A match is necessary to link a word on the left-hand (input) side of a phrase to a word on the right-hand (output) side to show which right-hand words will take their grammar properties from left-hand words. A match captures a word's translation and helps avoid a repeat translation of the word in a phrase if the word has already been translated in a previously triggered phrase.

Also, matches are needed for the work of grammars triggered after the translation dictionary stage. For example, a match can be used to go back to a word in the input language to verify necessary information and then modify the output sentence.

One of the system's features is the automatic assignment of matches immediately upon entering a phrase. Although linguists have the ability to manually adjust the previously assigned matches, it will not be necessary in most cases, because of the mechanism operating on the principle shown in FIG. 21.

The match assignment principle consists in tying the words from the input part of a phrase to the words from the output part. Suppose there is a phrase made up of three words on either side: A1 B1 C1>A2 B2 C2

The word A1 from the input part can be matched to one of the words A2, B2, and C2 from the output part, depending on the properties of the languages involved. The words B1 and C1 should also be matched to words from the output part of the phrase.

The system first processes all possible matches and evaluates their “weight.” If one of the possible conditions holds true for a match, the system increases the match's weight. There are two conditions:

    • (i) a word is matched to a word not on the (previously created) synonyms list; and
    • (ii) the input word is part of a specific dependency, but the corresponding output word is not.

If a condition is not met, the match's weight remains unchanged. When all possible versions of the match have been processed, the least-weighing match is chosen.

After the beginning 210 of this process, the original (input) and translated (output parts of a phrase are processed at 211, and a fist match is made at 212. The input word is matched to a word not on the synonyms list at 213. If there is a match, then at 214 the match's weight is increased. If not, as at 215, the matches' weight is unchanged. In either case, at 216 the input words are bound by dependencies, but the output words are not. Again if there is a match, then at 217 the match's weight is increased. If not, as at 218, the matches' weight is unchanged. Next, at 219, whether or not other versions of the match exist is determined. If yes, the process repeats at 212. If not, then the match with the least weight is chosen at 220.

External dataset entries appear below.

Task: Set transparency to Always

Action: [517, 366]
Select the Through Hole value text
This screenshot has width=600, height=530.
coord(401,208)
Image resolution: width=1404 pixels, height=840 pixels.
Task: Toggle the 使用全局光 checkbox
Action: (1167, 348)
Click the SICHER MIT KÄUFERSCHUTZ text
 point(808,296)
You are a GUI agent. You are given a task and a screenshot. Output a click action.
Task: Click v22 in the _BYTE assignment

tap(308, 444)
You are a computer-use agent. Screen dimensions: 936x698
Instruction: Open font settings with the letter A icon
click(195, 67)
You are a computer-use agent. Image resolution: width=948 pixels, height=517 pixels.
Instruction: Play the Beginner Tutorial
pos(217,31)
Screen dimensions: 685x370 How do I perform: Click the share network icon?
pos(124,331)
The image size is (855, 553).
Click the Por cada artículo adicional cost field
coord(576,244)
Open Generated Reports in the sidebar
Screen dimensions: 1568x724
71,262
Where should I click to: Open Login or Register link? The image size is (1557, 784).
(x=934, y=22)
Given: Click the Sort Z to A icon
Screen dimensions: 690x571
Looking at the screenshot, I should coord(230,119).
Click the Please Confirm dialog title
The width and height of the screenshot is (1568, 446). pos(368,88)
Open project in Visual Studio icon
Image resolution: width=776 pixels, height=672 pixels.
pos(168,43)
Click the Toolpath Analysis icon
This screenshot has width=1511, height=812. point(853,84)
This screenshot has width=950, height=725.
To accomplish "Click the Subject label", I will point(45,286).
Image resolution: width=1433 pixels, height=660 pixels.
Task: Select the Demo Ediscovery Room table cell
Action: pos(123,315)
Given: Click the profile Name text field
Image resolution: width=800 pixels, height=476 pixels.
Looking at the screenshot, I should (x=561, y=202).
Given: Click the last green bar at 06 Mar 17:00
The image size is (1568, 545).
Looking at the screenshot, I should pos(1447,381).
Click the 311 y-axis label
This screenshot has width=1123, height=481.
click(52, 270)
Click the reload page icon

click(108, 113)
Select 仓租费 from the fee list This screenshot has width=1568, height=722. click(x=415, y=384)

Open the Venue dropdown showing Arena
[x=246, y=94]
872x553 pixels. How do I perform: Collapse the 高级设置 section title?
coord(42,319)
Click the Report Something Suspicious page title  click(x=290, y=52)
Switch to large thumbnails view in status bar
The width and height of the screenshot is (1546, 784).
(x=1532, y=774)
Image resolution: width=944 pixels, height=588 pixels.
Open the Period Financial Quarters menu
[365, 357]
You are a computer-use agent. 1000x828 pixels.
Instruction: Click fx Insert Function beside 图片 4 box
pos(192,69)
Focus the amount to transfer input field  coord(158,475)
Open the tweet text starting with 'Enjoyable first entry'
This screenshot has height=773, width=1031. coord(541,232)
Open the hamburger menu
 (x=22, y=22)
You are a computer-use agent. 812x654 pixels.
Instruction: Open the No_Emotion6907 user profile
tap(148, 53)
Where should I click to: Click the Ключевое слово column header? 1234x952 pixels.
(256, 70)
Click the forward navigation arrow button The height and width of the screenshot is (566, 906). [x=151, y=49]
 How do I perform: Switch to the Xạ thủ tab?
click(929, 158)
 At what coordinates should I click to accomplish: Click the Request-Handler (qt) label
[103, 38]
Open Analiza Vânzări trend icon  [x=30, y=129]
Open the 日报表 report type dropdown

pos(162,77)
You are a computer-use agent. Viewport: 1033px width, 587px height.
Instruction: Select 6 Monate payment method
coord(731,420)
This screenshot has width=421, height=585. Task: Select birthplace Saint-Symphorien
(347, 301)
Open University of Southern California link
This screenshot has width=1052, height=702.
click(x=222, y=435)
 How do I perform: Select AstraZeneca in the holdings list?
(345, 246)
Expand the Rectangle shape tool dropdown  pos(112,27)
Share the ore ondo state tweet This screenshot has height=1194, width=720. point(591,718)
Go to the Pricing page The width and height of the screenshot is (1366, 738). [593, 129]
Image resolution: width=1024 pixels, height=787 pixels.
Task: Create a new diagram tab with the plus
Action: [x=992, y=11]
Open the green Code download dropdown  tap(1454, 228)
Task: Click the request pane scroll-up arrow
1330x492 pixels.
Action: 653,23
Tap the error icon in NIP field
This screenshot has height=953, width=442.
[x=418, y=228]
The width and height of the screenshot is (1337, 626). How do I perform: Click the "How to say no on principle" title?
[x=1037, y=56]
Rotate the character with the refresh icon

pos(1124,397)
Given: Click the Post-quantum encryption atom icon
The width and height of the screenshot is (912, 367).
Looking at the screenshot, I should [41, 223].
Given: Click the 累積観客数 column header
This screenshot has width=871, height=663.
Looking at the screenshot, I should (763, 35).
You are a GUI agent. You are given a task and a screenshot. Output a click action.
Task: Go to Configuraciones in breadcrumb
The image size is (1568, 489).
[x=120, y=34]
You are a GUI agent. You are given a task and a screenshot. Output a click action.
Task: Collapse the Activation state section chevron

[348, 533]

While the invention has been illustrated and described in connection with currently preferred embodiments shown and described in detail, it is not intended to be limited to the details shown since various modifications and structural changes may be made without departing in any way from the spirit of the present invention. The embodiments were chosen and described in order to best explain the principles of the invention and practical application to thereby enable a person skilled in the art to best utilize the invention and various embodiments with various modifications as are suited to the particular use contemplated.

Claims

1. A computer based translation system for translating text of a source language (source text) to text of a target language (target text) thereby conveying meaning of said source text from one natural language to another, comprising

a computer having a core with a modular structure supporting a plurality of modules for performing text translation,
an input device coupled with said core, said input device transmitting to said core said text of said source language for translation,
a screen for displaying a graphical user interface (GUI) coupled with said core,
said modules maintained on said core for effecting analysis of said source text, identification of all parts of said source text, identification of dependencies between words of said source text, effecting translation of said source text into said target text, and for displaying said target text on said GUI,
said plurality of modules including: (a) a language detection module configured for inputting the text of said source language into the system; (b) a rules processing module configured for correct operation of rules which guide the functioning of other modules; (c) a lexical analyzer configured for lexical analysis of the text said source; (d) a text analysis module configured to analyze said source text; (e) a translation module configured to produce translation of the source text to the target text; (f) a memory translation module configured to provide memory translation; and (g) a text synthesis module configured to perform synthesis of the target text,
at least one additional module coupled with said core including at least a rules and grammar module, an orthographic dictionary, a translation dictionary and a memory translation dictionary,
said rules and grammar module containing attributes to determine parts of speech and their possible properties and characteristics, and dependencies as grammatical relations between two words within a sentence, wherein grammars transform linguistic information and consist of lists of rules,
said orthographic dictionary containing words with all distinctive attributes, said translation dictionary containing word-by-word translations from one language into another, said memory translation dictionary having ready-made phrases, and
a removable plug-in module which may be operatively coupled to said core supporting at least a self-learning block having a matches module configured for linking words in the source text and the target text.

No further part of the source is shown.